The key difference is that there is no Right to not Incrimenate yourself or right to legal counsel.  You WILL answer their questions.  If you answer them when they ask they can judge based on the evidence whether you're lying or telling the truth.  If you refuse to answer, or refuse to tell the truth once you've been caught in a lie...that's when torture is used.  You will talk...you will talk until you say something that is consistant with the evidence that the Inquisitor will accept as truth.  That's why there was the emphasis on collecting evidence first.

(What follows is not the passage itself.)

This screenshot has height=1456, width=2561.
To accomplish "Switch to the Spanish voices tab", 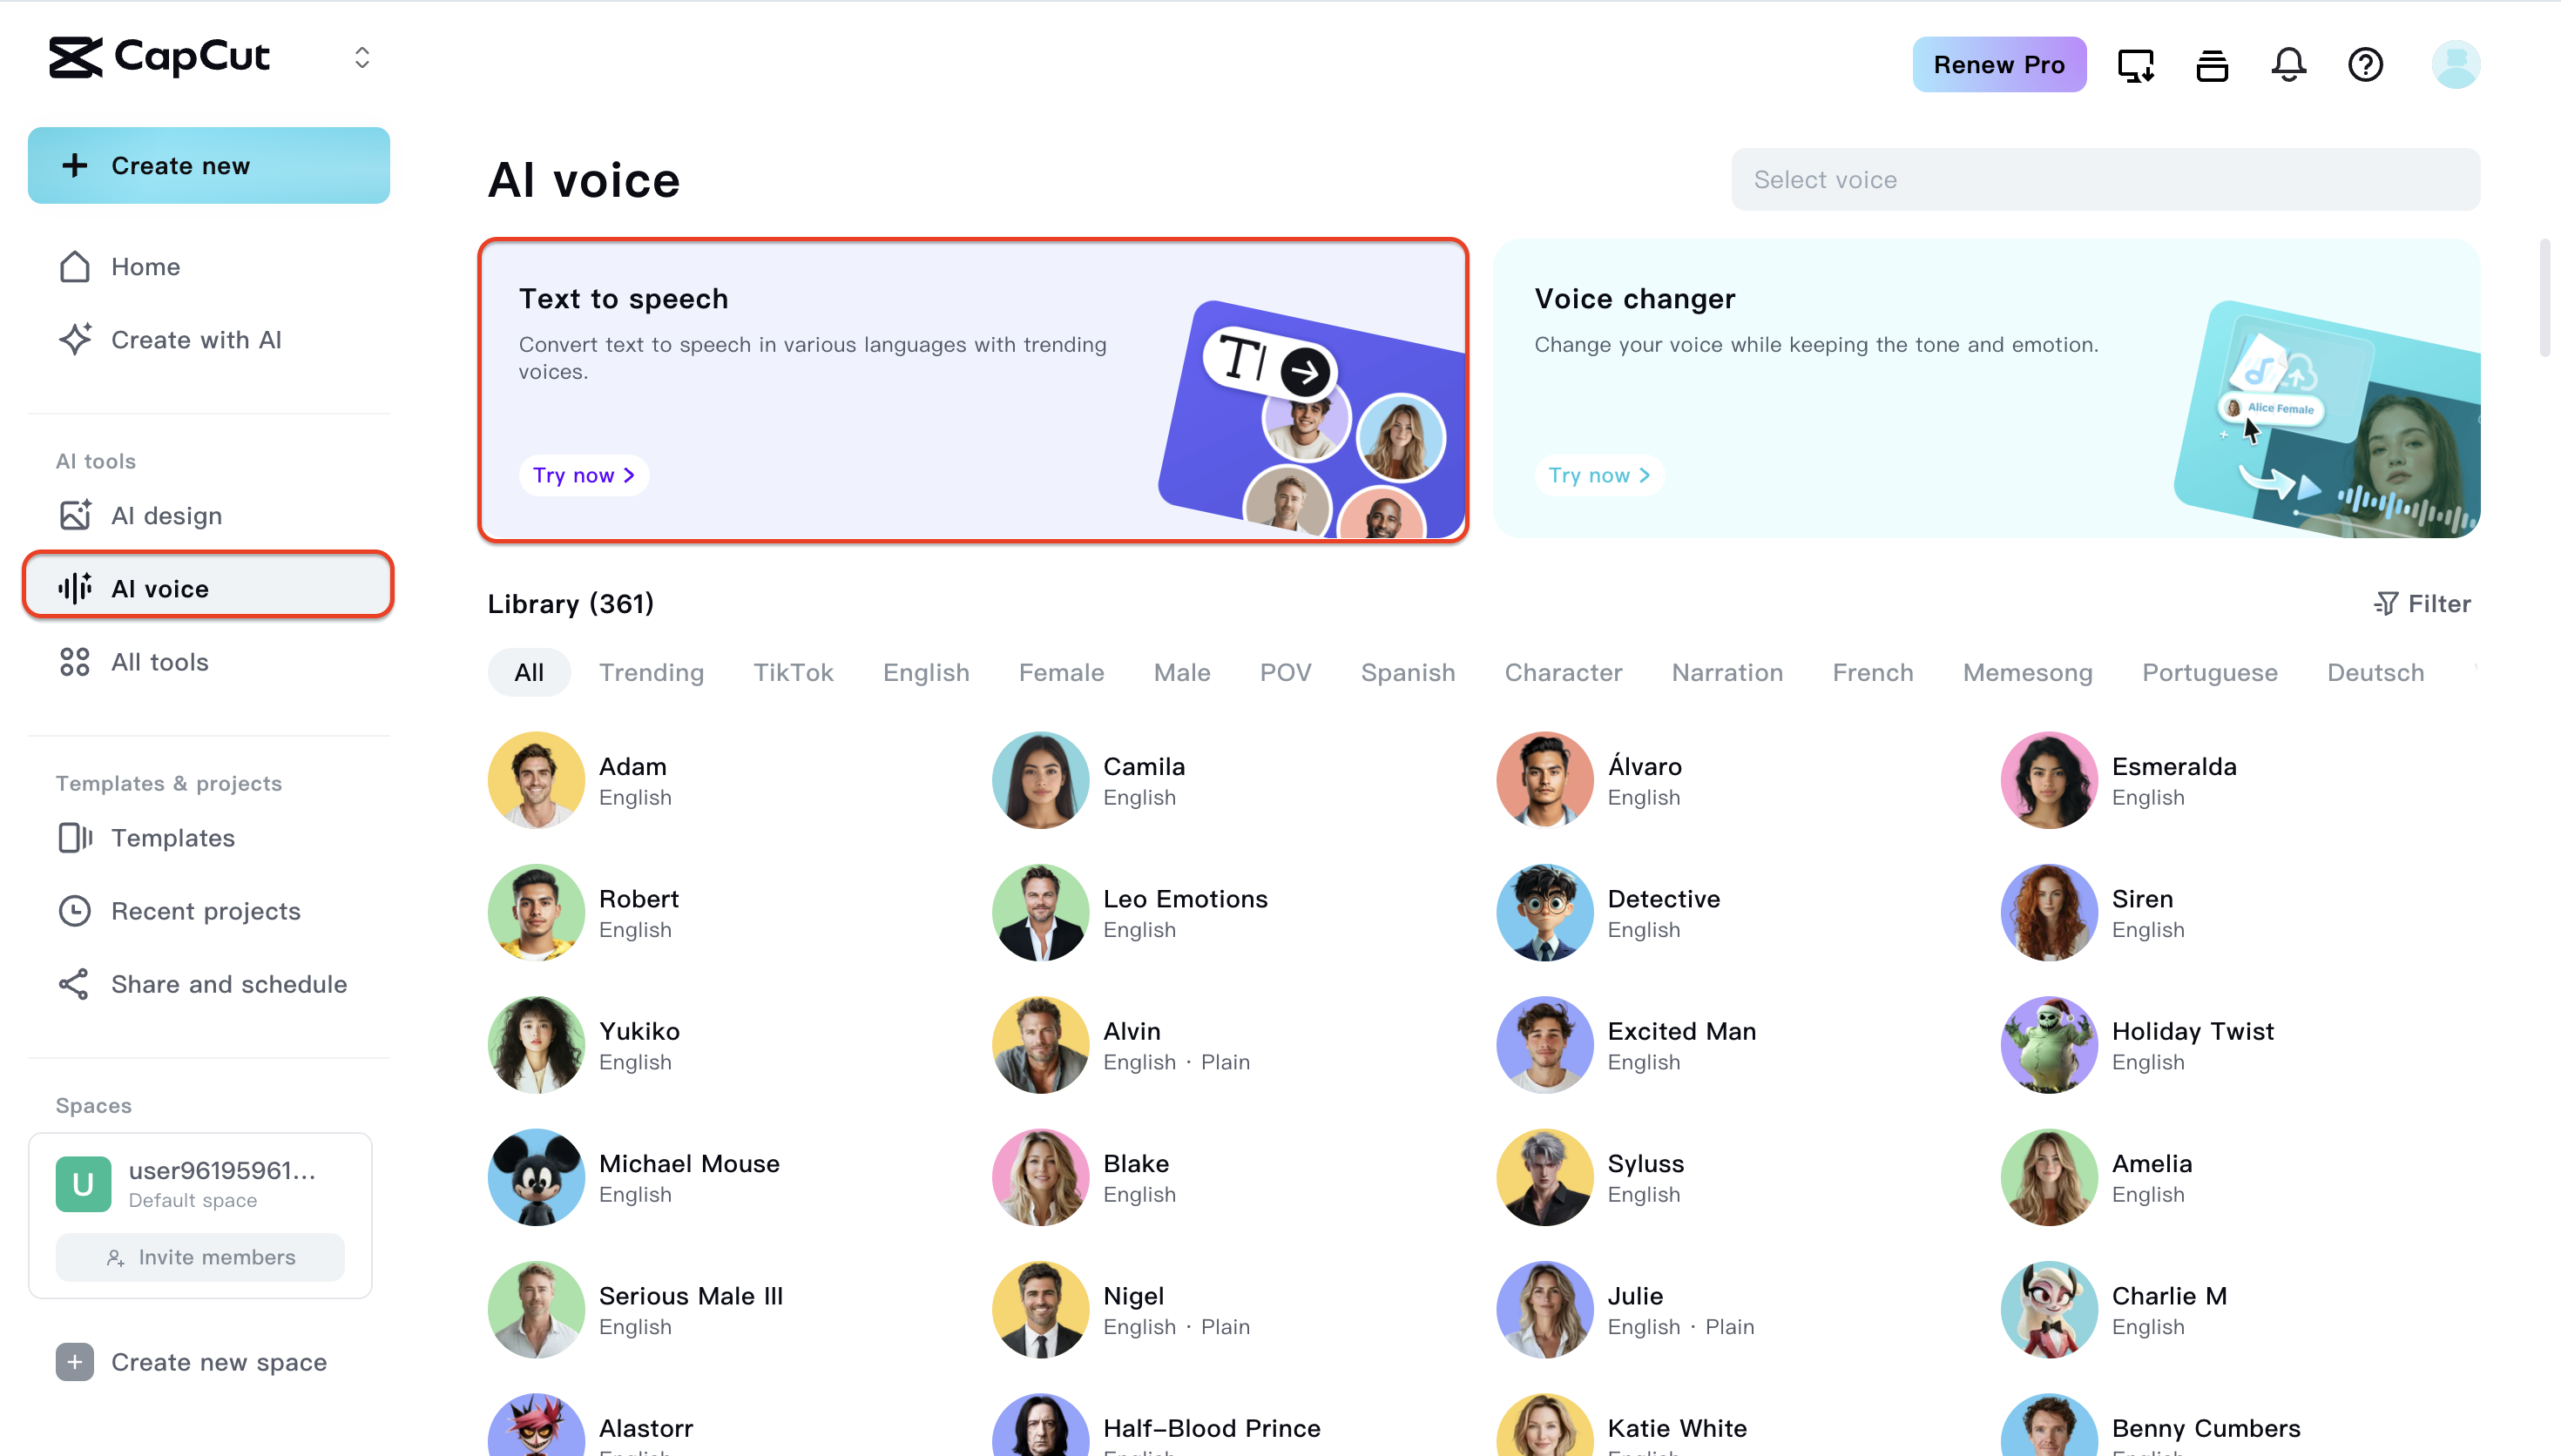I will (x=1408, y=672).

Its no difference really than old school police beating a confession out of people...just gorier...and subject to the same abuse.

Joshua A.C. Newman

This all gets a lot easier if you make a game world with your players, rather than inflicting historical accuracy on them. Just like Dogs, you can use interesting pieces of history as inspiration, even lifting characters from history. The real world is so much uglier, though, without so much as a single protagonist to set it right.

History is told from the perspective of the winners. Stories are told from the perspective of those who are right.
the glyphpress's games are Shock: Social Science Fiction and Under the Bed.

I design books like Dogs in the Vineyard and The Mountain Witch.

DannyK

Quote from: clehrichNot that these rules weren't broken.  They were, constantly.  And the Continental Protestants generally didn't even have the rules!  But one thing we see over the late 15th century and into the early 17th is the Inquisitorial HQ in Rome getting increasingly upset about the wanton use of torture.  The German Inquisitors were really bad about this; a lot of them figured that heretics lie no matter what, so you might as well whip a little torture on them just to make sure they know you mean business.  This is totally against the rules, but they did it anyway.  This is one of the reasons for setting the game in Italy: mostly, the Italian Inquisition didn't do this sort of thing, partly because of centralized control and partly because, as I said before, there weren't a lot of Lutherans around so they could take a more relaxed attitude.

Well, this is getting at an important point: the Inquisition was a pretty political institution, it seems to me.  At least in some cases, the threat of Inquisition and judicial torture was used in a way very similar to how modern dictatorships use torture -- to punish and suppress dissent.  I'm thinking here of Galileo, who decided to shut up about his heliocentric model after the Inquisition gave him a guided tour of the torture suite.  So that seems likely to be a political enforcement element in such a game, just as there is in Dogs.